Nothing is to be altered; the data must be repeated exactly.

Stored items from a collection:
==================================================

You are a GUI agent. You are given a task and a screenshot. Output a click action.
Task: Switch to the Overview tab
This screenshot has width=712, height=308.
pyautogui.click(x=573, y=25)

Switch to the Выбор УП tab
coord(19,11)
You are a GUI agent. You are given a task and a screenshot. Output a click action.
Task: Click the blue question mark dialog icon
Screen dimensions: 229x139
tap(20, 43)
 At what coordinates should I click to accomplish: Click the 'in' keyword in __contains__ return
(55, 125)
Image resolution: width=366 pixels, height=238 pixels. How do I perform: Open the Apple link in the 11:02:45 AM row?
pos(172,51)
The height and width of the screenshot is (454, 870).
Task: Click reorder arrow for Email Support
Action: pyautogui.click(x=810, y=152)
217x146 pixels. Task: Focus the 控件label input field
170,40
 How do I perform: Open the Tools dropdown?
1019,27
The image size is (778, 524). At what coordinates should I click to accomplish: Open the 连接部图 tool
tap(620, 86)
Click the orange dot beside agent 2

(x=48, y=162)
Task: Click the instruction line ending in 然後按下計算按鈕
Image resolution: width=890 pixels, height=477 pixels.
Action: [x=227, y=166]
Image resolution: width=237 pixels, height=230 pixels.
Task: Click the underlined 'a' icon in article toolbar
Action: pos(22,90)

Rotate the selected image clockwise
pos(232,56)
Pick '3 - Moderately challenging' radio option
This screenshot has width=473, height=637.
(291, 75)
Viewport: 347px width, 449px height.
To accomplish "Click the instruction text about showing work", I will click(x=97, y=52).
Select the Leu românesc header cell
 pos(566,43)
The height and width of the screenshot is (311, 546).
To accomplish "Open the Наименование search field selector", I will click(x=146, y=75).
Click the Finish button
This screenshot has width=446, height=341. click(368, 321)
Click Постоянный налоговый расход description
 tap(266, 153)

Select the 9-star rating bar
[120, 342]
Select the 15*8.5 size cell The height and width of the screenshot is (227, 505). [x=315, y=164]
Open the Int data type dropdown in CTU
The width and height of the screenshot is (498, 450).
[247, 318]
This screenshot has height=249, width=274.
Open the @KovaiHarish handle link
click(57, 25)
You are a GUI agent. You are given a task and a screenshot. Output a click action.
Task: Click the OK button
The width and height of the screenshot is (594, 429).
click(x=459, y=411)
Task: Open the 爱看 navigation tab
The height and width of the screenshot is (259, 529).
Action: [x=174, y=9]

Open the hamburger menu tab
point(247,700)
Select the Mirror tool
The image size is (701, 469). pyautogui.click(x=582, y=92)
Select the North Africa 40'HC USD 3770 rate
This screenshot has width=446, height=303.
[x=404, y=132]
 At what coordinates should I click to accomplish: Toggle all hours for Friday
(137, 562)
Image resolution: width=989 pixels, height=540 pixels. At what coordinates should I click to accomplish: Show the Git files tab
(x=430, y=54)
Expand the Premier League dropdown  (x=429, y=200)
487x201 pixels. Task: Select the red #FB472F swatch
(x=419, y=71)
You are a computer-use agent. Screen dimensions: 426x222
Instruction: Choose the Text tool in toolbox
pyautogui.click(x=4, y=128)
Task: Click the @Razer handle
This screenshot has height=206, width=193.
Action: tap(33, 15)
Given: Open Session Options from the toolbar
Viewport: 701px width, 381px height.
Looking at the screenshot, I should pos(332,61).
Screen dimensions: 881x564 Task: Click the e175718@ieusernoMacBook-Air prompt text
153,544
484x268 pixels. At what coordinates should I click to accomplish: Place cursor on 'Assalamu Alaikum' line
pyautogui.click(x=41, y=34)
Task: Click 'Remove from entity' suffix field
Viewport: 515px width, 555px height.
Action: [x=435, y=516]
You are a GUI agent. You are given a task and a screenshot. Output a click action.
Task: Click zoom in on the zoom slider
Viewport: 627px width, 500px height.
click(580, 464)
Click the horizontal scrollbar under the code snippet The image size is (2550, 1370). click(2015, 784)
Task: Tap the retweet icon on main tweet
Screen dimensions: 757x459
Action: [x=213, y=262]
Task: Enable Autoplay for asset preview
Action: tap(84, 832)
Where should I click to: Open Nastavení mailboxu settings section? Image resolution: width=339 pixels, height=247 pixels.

==================================================

TASK OUTPUT:
You are a GUI agent. You are given a task and a screenshot. Output a click action.
Task: Switch to the Overview tab
This screenshot has width=712, height=308.
pyautogui.click(x=573, y=25)

Switch to the Выбор УП tab
coord(19,11)
You are a GUI agent. You are given a task and a screenshot. Output a click action.
Task: Click the blue question mark dialog icon
Screen dimensions: 229x139
tap(20, 43)
 At what coordinates should I click to accomplish: Click the 'in' keyword in __contains__ return
(55, 125)
Image resolution: width=366 pixels, height=238 pixels. How do I perform: Open the Apple link in the 11:02:45 AM row?
pos(172,51)
The height and width of the screenshot is (454, 870).
Task: Click reorder arrow for Email Support
Action: pyautogui.click(x=810, y=152)
217x146 pixels. Task: Focus the 控件label input field
170,40
 How do I perform: Open the Tools dropdown?
1019,27
The image size is (778, 524). At what coordinates should I click to accomplish: Open the 连接部图 tool
tap(620, 86)
Click the orange dot beside agent 2

(x=48, y=162)
Task: Click the instruction line ending in 然後按下計算按鈕
Image resolution: width=890 pixels, height=477 pixels.
Action: [x=227, y=166]
Image resolution: width=237 pixels, height=230 pixels.
Task: Click the underlined 'a' icon in article toolbar
Action: pos(22,90)

Rotate the selected image clockwise
pos(232,56)
Pick '3 - Moderately challenging' radio option
This screenshot has width=473, height=637.
(291, 75)
Viewport: 347px width, 449px height.
To accomplish "Click the instruction text about showing work", I will click(x=97, y=52).
Select the Leu românesc header cell
 pos(566,43)
The height and width of the screenshot is (311, 546).
To accomplish "Open the Наименование search field selector", I will click(x=146, y=75).
Click the Finish button
This screenshot has width=446, height=341. click(368, 321)
Click Постоянный налоговый расход description
 tap(266, 153)

Select the 9-star rating bar
[120, 342]
Select the 15*8.5 size cell The height and width of the screenshot is (227, 505). [x=315, y=164]
Open the Int data type dropdown in CTU
The width and height of the screenshot is (498, 450).
[247, 318]
This screenshot has height=249, width=274.
Open the @KovaiHarish handle link
click(57, 25)
You are a GUI agent. You are given a task and a screenshot. Output a click action.
Task: Click the OK button
The width and height of the screenshot is (594, 429).
click(x=459, y=411)
Task: Open the 爱看 navigation tab
The height and width of the screenshot is (259, 529).
Action: [x=174, y=9]

Open the hamburger menu tab
point(247,700)
Select the Mirror tool
The image size is (701, 469). pyautogui.click(x=582, y=92)
Select the North Africa 40'HC USD 3770 rate
This screenshot has width=446, height=303.
[x=404, y=132]
 At what coordinates should I click to accomplish: Toggle all hours for Friday
(137, 562)
Image resolution: width=989 pixels, height=540 pixels. At what coordinates should I click to accomplish: Show the Git files tab
(x=430, y=54)
Expand the Premier League dropdown  (x=429, y=200)
487x201 pixels. Task: Select the red #FB472F swatch
(x=419, y=71)
You are a computer-use agent. Screen dimensions: 426x222
Instruction: Choose the Text tool in toolbox
pyautogui.click(x=4, y=128)
Task: Click the @Razer handle
This screenshot has height=206, width=193.
Action: tap(33, 15)
Given: Open Session Options from the toolbar
Viewport: 701px width, 381px height.
Looking at the screenshot, I should pos(332,61).
Screen dimensions: 881x564 Task: Click the e175718@ieusernoMacBook-Air prompt text
153,544
484x268 pixels. At what coordinates should I click to accomplish: Place cursor on 'Assalamu Alaikum' line
pyautogui.click(x=41, y=34)
Task: Click 'Remove from entity' suffix field
Viewport: 515px width, 555px height.
Action: [x=435, y=516]
You are a GUI agent. You are given a task and a screenshot. Output a click action.
Task: Click zoom in on the zoom slider
Viewport: 627px width, 500px height.
click(580, 464)
Click the horizontal scrollbar under the code snippet The image size is (2550, 1370). click(2015, 784)
Task: Tap the retweet icon on main tweet
Screen dimensions: 757x459
Action: [x=213, y=262]
Task: Enable Autoplay for asset preview
Action: tap(84, 832)
Where should I click to: Open Nastavení mailboxu settings section? Image resolution: width=339 pixels, height=247 pixels.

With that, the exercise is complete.